2. At trial, Stanley Blankenship, a MSHA special investigator, identified the forms signed by Kendrick and the miners to be the forms MSHA requires coal operators to maintain. Although these forms all include the statement “Expires March 31, 1989,” Blankenship testified that MSHA still distributes these exact forms to the coal companies: “[t]hey only reprint this form over and over. There's no regulation to us not accepting these forms․ [T]here's nothing improper about it.”

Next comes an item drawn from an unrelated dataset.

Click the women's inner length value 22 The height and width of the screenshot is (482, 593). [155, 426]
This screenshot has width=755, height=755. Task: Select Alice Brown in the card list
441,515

3. To the extent Ms. Turner argues that the forms at issue were never actually approved by the Secretary pursuant to 30 U.S.C. § 825(c), that argument is frivolous. First, the Secretary specifically authorizes the use of MSHA form 5000-23 in 30 C.F.R. §§ 48.9 and 48.29, and Ms. Turner admits that the Secretary properly promulgated that regulation. (Appellant's Reply Br. at 4.) Second, the United States points out that the industry uses only one MSHA form 5000-23. The forms are captioned “U.S. Department of Labor, Mine Health and Safety Administration,” and labeled “MSHA Form 5000-23.” Since this court holds that MSHA form 5000-23 does meet the requirements of §§ 48.9 and 48.29, which were properly promulgated by the Secretary, we find the Secretary approved the forms upon which Kendrick and the miners made their false certifications.
4. The jury did find Ms. Turner guilty of Counts I, VII, XXI, and XXIII. Count I was the conspiracy charge, and Counts VII, XXI, and XXIII involved the false certification on three MSHA 5000-23 forms for miners not yet employed by Bruce Coal on March 20, 1993, the date the forms indicated the training had occurred.
5. See supra note 4.
6. Count XXIII charged Ms. Turner with willfully making, or aiding and abetting the making of, false statements on MSHA form 5000-23 for Kevin Stout.
7. This court also agrees with the district court that “[e]ven if it was assumed that [Ms. Turner] did not grant Kendrick actual authority to make these false statements, she ratified his authority by her silence and in using his false statements to certify training that had not been done.” (Mem. Op., June 27, 1995.)
8. Although Bruce Coal was removed from the JMA program when accident rates fell, the record reflects that the Turners failed to properly and timely report some of the accidents that did occur. Therefore, it is possible that Bruce Coal would not have been removed from the JMA program if the true accident report figures were known.